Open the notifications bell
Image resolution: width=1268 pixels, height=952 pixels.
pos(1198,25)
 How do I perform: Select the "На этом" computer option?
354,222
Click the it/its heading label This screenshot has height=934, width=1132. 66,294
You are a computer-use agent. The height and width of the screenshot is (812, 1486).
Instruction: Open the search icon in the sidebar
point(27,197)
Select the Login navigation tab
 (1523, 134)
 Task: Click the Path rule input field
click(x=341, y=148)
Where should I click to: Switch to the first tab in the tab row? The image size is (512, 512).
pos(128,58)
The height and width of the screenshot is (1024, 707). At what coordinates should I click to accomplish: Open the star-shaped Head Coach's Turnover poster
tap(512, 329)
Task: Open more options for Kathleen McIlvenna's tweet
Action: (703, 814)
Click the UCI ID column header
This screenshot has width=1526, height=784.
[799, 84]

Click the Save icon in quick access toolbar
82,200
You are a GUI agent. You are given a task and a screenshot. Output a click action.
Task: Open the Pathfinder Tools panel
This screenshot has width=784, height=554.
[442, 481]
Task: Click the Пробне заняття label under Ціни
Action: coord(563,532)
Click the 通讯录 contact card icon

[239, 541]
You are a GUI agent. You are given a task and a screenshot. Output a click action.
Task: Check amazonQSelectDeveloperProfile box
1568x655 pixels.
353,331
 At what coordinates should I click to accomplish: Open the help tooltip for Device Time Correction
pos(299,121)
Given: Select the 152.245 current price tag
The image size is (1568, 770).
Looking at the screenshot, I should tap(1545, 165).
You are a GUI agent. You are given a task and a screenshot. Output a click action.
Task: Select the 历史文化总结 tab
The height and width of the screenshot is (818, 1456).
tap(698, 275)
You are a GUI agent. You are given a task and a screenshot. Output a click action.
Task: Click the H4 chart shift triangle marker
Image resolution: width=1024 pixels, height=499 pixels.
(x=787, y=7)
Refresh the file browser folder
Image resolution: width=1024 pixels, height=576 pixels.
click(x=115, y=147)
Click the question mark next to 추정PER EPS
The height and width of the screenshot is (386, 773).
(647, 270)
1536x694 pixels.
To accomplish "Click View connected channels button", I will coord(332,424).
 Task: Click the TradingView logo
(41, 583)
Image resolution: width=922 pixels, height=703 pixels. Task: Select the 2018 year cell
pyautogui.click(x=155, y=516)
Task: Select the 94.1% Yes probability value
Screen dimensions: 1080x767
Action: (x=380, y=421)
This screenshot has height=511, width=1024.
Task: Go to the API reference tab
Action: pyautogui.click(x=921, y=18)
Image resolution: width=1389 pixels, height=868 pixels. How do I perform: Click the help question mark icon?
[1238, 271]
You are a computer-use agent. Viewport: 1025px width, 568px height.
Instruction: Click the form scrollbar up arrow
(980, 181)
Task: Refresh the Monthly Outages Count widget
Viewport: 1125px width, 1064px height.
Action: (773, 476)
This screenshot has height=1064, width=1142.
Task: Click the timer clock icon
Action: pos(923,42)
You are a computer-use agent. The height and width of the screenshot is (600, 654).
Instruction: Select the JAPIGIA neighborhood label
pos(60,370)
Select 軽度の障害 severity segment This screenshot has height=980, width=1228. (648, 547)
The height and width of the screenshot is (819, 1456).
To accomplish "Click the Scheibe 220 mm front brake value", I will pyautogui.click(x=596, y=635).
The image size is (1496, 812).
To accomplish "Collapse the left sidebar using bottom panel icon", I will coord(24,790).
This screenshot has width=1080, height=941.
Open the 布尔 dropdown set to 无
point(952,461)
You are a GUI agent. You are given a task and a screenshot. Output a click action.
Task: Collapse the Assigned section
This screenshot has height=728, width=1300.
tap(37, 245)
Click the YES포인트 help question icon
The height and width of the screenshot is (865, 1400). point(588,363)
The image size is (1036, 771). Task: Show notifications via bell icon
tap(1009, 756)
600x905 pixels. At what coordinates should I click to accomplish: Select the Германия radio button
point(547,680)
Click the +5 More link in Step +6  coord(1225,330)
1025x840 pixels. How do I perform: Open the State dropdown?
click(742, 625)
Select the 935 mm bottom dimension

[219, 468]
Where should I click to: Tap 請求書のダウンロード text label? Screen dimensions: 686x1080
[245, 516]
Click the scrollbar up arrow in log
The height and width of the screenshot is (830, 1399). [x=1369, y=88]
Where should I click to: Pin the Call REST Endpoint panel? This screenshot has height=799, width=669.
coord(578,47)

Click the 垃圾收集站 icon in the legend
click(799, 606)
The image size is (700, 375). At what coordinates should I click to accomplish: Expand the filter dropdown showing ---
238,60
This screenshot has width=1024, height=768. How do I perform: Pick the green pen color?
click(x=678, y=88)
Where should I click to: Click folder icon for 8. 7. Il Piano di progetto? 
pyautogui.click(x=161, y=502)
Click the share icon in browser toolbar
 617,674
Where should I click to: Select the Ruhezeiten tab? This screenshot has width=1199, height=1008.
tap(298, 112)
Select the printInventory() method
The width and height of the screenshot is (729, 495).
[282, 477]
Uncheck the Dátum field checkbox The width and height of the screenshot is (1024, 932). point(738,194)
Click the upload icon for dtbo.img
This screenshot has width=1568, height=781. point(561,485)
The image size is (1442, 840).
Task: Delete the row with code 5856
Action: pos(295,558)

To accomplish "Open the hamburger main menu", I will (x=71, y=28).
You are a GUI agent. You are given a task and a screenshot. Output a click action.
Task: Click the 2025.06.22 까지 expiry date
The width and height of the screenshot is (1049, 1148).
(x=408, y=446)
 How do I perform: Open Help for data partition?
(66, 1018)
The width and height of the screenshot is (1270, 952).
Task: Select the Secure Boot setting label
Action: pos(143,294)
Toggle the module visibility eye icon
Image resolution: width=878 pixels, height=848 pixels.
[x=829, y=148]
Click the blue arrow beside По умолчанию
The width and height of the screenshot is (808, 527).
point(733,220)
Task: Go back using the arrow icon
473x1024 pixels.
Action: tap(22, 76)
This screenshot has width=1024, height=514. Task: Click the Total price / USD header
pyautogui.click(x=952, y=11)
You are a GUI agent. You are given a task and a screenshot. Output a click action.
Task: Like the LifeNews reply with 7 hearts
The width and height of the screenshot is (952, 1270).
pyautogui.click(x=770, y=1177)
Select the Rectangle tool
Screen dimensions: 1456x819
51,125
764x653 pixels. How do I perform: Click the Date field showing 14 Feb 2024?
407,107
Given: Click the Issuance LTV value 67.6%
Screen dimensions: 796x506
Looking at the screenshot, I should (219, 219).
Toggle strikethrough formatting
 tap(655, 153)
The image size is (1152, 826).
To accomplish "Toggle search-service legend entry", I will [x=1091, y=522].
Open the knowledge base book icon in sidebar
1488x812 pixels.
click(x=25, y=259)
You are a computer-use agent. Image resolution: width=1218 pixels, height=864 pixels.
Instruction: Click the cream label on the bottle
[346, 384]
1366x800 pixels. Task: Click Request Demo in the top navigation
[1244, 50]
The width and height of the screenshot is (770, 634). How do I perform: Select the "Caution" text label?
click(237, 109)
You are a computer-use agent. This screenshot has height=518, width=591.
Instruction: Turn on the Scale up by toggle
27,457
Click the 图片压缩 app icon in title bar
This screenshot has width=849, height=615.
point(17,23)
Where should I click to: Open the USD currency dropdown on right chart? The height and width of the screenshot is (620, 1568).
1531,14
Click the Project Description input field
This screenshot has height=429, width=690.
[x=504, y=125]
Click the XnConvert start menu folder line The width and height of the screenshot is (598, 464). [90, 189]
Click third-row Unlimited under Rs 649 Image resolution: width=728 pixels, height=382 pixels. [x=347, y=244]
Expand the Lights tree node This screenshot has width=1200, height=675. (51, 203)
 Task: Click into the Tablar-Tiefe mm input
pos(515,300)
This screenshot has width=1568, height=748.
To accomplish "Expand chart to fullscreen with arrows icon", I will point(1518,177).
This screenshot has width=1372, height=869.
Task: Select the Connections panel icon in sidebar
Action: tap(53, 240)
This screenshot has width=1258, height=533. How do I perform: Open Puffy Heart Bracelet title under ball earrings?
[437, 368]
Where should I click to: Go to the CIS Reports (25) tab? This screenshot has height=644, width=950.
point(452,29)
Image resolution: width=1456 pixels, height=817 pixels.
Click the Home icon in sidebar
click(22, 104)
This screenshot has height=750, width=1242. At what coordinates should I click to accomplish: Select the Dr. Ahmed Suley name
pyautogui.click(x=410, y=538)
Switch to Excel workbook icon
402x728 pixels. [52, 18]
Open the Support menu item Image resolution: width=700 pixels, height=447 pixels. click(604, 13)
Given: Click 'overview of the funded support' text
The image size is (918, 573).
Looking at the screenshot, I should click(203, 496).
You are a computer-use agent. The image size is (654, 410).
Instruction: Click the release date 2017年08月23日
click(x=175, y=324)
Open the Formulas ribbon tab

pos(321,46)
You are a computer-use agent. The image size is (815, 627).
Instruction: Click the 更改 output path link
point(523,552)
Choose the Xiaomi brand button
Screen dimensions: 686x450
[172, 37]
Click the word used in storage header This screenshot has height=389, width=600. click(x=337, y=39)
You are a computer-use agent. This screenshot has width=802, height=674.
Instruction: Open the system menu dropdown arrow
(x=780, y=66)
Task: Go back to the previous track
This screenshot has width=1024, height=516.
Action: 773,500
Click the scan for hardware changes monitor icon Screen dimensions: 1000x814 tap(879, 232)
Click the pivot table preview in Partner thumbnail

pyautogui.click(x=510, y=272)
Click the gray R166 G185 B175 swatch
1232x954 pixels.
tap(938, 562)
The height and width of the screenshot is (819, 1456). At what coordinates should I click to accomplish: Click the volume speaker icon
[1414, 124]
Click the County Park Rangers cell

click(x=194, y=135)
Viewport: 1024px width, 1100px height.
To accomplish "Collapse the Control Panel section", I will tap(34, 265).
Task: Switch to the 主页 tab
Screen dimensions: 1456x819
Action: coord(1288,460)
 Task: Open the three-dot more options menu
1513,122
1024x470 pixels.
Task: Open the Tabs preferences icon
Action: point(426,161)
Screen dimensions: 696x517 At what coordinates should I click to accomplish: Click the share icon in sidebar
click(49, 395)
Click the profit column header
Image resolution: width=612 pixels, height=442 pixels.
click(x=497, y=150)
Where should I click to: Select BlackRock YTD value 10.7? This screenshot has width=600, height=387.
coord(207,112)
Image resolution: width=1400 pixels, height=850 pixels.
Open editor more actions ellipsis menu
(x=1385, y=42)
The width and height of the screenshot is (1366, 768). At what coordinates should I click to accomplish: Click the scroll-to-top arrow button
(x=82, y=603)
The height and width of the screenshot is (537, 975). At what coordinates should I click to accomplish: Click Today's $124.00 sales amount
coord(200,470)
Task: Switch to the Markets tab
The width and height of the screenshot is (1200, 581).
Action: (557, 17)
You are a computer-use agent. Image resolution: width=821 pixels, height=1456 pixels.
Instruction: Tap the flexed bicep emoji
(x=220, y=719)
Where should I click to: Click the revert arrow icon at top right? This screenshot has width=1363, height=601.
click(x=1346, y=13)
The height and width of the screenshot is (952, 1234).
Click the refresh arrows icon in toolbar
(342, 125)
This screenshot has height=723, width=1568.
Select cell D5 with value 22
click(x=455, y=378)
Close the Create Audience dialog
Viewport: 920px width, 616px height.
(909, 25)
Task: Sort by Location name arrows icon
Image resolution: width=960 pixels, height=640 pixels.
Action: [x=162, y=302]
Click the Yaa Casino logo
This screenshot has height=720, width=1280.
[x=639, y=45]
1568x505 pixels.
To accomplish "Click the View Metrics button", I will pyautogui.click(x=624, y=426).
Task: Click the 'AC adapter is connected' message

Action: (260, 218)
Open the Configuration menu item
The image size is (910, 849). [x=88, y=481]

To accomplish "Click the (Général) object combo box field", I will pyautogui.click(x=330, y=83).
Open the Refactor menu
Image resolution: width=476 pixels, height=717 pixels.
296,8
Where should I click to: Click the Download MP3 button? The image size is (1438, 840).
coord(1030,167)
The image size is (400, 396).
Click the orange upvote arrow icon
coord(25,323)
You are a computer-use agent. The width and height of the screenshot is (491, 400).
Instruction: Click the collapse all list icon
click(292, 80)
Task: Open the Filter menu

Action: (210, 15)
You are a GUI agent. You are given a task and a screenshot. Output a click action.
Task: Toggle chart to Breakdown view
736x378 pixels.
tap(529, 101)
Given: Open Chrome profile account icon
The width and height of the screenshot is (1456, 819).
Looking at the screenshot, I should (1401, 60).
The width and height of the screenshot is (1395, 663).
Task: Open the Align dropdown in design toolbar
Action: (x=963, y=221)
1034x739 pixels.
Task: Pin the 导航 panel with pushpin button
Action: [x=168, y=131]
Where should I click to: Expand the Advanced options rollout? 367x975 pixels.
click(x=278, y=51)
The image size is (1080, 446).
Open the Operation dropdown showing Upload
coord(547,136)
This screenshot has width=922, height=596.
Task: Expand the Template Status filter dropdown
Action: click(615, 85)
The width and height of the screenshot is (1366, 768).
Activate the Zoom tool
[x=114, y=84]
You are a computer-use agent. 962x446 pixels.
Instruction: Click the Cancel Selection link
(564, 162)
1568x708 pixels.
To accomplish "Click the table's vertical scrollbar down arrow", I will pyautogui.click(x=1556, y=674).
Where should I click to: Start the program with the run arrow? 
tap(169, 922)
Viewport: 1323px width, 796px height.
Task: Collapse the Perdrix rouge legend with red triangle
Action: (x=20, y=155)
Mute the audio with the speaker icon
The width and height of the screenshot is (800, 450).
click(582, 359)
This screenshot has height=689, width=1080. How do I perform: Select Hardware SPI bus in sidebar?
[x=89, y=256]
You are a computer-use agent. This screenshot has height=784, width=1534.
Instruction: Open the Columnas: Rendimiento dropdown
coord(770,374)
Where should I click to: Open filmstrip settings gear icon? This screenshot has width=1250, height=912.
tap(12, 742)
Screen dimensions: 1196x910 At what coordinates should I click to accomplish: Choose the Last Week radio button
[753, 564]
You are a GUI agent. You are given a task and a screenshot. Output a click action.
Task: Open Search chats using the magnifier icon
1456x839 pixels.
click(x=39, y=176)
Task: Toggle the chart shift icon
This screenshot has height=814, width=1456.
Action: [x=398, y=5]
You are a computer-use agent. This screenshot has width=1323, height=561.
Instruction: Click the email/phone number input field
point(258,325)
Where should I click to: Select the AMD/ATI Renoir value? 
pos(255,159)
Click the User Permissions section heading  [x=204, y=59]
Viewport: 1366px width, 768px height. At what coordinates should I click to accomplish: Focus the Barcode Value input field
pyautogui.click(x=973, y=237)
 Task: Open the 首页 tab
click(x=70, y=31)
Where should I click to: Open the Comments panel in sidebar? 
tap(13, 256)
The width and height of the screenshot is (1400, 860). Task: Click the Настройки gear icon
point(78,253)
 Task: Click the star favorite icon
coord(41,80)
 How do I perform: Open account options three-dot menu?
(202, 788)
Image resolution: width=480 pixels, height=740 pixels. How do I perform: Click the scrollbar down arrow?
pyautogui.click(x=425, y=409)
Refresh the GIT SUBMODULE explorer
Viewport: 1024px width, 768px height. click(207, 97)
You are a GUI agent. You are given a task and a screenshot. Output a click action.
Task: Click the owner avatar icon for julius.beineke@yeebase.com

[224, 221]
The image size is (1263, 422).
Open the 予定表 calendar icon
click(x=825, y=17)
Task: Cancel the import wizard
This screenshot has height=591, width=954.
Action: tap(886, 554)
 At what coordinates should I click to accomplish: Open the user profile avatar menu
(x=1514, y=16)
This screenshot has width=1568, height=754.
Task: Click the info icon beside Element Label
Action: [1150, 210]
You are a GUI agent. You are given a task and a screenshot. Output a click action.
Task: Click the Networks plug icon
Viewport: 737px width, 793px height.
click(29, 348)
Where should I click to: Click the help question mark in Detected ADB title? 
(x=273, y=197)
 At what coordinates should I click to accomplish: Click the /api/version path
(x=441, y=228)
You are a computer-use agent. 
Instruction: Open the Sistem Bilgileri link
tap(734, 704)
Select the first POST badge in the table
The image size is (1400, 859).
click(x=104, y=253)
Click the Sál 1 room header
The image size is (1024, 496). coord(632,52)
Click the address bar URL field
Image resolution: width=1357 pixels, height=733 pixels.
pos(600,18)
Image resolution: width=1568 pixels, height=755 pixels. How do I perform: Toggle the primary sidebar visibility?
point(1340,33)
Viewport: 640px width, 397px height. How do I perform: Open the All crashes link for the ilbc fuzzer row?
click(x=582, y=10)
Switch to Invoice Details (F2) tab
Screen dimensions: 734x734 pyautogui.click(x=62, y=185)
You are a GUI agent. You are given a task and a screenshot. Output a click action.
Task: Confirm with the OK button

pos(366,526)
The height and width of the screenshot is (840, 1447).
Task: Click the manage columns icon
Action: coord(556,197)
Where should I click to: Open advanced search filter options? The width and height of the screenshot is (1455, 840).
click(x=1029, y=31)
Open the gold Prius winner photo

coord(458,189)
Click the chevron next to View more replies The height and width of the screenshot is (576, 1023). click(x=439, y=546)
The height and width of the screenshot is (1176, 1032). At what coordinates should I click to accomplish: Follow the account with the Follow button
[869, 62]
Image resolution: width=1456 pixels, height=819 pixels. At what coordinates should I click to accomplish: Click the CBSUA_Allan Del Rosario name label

-*-*-

Please show every line above that contains the word "shift".

Task: Click the H4 chart shift triangle marker
Task: Toggle the chart shift icon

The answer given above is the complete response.